殺人の兆し
「数字が並んでるあのボード、見えるだろ?」
女の人が静かに訊いた。もちろん見えた。さっきから目障りだった。数字がランダムに配列された白いボード版は女の人の後ろでずっと僕を見つめている気がした。
「あれは人の寿命を決めるものよ」
僕は視力検査表かと思っていた。
「私が教団に入った時、教主様はこれで私らの運命を予言したのだけれど… いや、『私たち自ら』運命を決めたわ。だってくじを引いたのは私たち自身の手なんだから」
くじ引きのように数字らを裏返してから一枚ずつ引いて、そのパンネルに書かれた数字の分の寿命を生きるだろうと言った。僕はその話を適当に頷きながら聞いた。寿命を占うのではなくて『決める』という所が得意だなあ、と思った。
「私はその時、『53』を引いたわ」
こくりこくり。最大限悲しそうな表情を見せようとした。女の人は五十を過ぎたように見えた。

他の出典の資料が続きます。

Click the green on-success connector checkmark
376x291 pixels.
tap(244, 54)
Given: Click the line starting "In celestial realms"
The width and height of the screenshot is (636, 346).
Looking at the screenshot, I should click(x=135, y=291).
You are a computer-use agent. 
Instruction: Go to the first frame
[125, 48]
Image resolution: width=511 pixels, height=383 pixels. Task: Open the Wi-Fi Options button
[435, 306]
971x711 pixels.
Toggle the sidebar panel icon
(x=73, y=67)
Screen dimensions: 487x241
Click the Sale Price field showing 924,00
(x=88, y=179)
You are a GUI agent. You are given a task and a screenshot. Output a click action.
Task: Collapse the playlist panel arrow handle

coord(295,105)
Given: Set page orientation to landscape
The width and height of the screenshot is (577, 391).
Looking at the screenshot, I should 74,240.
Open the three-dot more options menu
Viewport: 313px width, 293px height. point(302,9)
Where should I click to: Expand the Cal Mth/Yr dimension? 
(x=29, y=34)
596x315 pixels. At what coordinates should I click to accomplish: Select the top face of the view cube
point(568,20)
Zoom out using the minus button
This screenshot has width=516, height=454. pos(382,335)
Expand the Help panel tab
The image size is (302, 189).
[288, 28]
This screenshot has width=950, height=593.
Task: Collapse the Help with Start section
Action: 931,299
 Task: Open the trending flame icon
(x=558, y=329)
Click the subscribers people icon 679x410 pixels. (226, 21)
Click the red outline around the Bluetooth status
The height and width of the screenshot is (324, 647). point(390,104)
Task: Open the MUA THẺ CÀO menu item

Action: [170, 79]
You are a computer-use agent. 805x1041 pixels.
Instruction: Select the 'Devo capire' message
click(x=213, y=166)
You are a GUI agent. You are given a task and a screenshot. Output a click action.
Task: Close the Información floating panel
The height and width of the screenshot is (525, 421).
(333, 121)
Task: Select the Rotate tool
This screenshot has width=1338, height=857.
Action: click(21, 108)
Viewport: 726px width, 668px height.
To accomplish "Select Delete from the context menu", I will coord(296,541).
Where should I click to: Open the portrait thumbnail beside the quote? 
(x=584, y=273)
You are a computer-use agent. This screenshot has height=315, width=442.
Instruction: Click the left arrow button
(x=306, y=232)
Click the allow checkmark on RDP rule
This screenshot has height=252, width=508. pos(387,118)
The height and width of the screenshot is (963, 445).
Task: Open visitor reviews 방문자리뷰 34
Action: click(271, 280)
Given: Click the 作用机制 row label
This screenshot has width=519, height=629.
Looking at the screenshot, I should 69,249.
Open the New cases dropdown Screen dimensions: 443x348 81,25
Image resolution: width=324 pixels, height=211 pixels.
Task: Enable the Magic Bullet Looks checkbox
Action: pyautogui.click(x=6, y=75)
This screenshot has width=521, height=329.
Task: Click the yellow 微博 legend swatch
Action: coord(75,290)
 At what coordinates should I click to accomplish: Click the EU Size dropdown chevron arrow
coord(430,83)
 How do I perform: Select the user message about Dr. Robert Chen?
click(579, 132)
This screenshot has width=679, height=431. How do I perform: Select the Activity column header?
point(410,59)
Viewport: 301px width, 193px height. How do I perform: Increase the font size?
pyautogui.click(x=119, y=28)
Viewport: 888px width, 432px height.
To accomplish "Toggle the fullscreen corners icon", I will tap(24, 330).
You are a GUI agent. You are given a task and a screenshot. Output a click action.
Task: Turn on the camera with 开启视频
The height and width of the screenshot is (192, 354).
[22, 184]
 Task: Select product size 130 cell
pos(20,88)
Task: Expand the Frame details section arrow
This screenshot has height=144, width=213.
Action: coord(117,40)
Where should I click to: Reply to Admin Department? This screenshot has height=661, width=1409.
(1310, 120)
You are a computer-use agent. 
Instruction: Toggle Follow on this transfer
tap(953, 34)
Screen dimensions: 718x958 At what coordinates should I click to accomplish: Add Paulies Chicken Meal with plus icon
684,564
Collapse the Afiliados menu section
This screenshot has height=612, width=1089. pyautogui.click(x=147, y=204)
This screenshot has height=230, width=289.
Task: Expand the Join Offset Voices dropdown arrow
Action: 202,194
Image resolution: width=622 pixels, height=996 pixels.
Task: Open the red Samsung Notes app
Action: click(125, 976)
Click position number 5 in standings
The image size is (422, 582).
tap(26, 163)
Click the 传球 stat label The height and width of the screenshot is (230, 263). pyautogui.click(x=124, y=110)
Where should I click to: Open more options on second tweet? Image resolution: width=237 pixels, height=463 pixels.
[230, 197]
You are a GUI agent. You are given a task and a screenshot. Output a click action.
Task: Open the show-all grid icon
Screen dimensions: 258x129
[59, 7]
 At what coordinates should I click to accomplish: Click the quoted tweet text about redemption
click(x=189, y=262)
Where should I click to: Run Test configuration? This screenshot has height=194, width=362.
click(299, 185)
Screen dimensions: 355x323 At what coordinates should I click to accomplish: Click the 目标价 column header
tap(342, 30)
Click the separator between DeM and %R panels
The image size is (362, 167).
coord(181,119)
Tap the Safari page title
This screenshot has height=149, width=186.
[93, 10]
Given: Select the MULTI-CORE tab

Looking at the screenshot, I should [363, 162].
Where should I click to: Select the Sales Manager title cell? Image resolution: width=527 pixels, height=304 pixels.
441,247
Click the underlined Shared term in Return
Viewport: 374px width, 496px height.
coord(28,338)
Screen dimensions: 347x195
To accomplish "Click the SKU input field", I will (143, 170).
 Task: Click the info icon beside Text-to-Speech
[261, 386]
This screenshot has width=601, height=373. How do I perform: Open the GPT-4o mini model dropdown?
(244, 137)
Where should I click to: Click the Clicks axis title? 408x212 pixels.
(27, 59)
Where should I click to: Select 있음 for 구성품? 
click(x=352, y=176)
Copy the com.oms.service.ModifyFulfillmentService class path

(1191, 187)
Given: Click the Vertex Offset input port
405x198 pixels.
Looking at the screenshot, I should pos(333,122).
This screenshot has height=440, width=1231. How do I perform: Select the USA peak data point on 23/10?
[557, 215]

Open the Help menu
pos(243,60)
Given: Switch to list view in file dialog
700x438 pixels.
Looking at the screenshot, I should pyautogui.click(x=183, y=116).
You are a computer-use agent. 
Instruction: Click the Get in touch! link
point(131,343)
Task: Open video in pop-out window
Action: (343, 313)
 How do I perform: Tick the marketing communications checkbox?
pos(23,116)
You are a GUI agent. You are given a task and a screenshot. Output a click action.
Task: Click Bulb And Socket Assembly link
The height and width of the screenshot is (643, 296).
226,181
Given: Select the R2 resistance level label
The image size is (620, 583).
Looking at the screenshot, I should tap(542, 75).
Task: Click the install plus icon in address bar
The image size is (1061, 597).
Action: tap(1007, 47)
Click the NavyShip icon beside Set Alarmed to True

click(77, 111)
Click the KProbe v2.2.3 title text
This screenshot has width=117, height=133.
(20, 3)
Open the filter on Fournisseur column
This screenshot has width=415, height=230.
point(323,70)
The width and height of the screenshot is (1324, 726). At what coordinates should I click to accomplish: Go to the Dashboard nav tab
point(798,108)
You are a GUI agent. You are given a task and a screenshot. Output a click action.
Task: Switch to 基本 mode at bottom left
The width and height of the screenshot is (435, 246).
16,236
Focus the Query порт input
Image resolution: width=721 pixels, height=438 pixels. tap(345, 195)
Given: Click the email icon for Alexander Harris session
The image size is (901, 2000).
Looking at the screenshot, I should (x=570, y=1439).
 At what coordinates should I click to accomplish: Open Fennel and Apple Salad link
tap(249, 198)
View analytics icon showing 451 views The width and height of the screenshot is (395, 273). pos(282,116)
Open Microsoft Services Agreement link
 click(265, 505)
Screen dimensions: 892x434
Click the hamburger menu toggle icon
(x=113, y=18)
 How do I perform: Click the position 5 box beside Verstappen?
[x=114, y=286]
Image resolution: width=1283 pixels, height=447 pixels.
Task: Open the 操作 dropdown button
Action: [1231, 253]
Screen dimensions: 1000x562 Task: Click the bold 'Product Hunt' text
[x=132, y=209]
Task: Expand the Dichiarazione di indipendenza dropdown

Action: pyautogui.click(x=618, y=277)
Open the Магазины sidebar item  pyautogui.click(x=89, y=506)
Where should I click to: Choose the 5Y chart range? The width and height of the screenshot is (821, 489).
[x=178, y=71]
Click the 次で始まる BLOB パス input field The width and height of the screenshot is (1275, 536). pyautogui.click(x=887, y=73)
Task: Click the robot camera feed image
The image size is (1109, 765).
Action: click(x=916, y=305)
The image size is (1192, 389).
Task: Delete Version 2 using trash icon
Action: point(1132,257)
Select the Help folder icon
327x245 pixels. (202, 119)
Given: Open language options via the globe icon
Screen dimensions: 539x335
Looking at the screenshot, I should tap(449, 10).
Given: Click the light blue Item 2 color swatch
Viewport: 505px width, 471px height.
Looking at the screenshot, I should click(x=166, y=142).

「ところがね、その時そばにいた、きちんとしている青年が突然私に『数字を交換しよう』と言ってくるの」
こくりこくり。
「彼は『104』を引いていたのに」
「は?」
僕がーおそらく初めてー問い返した。女の人は無視して話を続けた。
「私が断りもせずに優柔不断にしているから、彼自ら教主様の元へ行って、お許しをもらって私と寿命を交換したの」
寿命を交換する。慣れない言葉だった。その男の人は彼女を好きだったのだろうか。変な判断だが、心の中ではもうそういう確信が立った。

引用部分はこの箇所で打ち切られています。